Content starts

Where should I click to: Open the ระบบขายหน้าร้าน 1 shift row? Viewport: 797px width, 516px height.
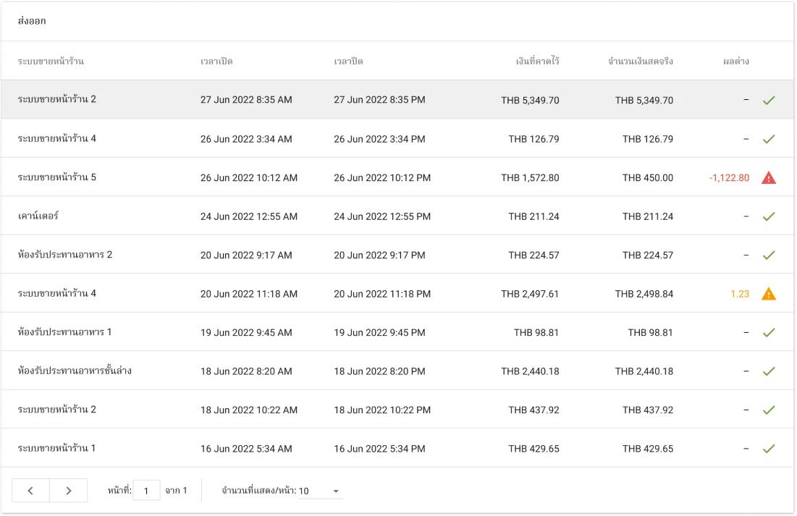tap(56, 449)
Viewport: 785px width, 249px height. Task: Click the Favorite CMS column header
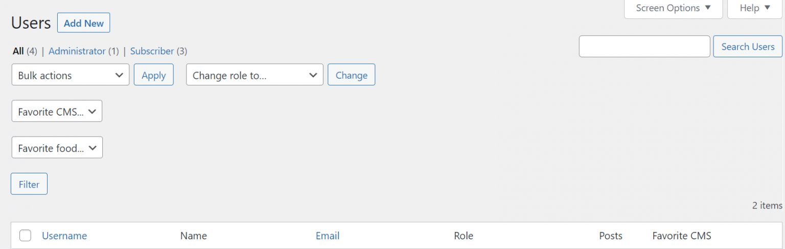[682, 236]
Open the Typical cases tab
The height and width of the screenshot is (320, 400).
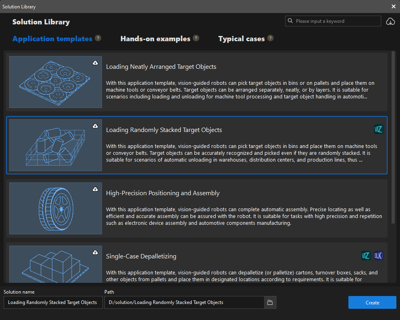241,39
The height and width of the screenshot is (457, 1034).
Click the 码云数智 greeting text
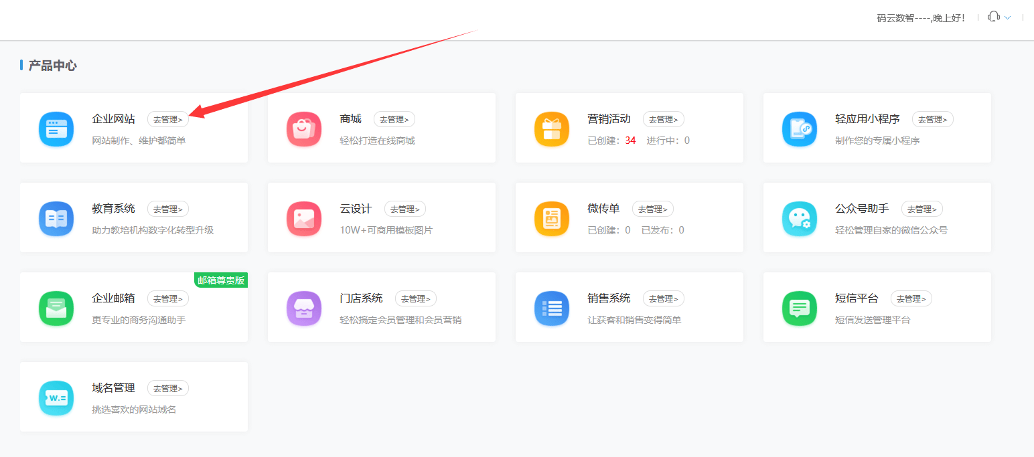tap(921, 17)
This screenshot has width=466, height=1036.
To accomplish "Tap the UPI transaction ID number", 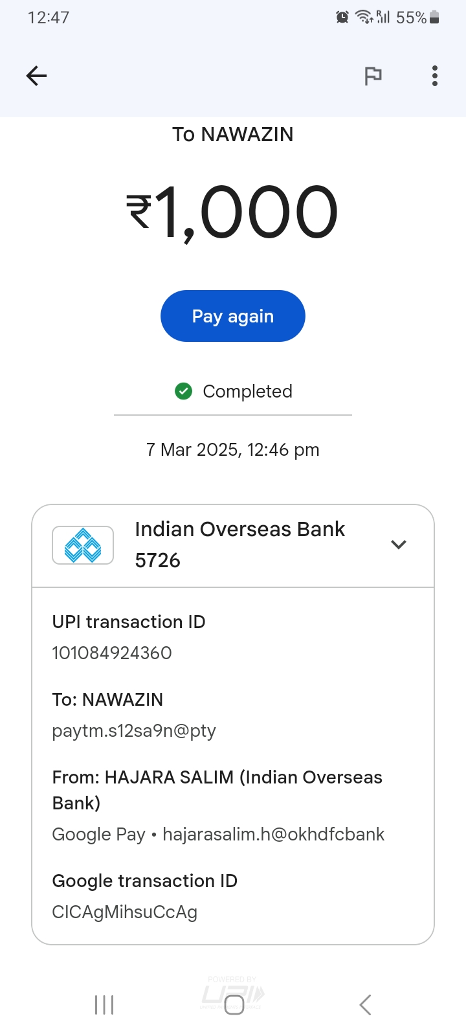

Content ends

Could you return, word for word, every line from the line with "The height and width of the screenshot is (320, 400)." through the last line of the listing above, both ends included, without any pictures?

Response to the exercise:
The height and width of the screenshot is (320, 400).
241,39
The height and width of the screenshot is (457, 1034).
Click the 码云数智 greeting text
tap(921, 17)
This screenshot has width=466, height=1036.
To accomplish "Tap the UPI transaction ID number", 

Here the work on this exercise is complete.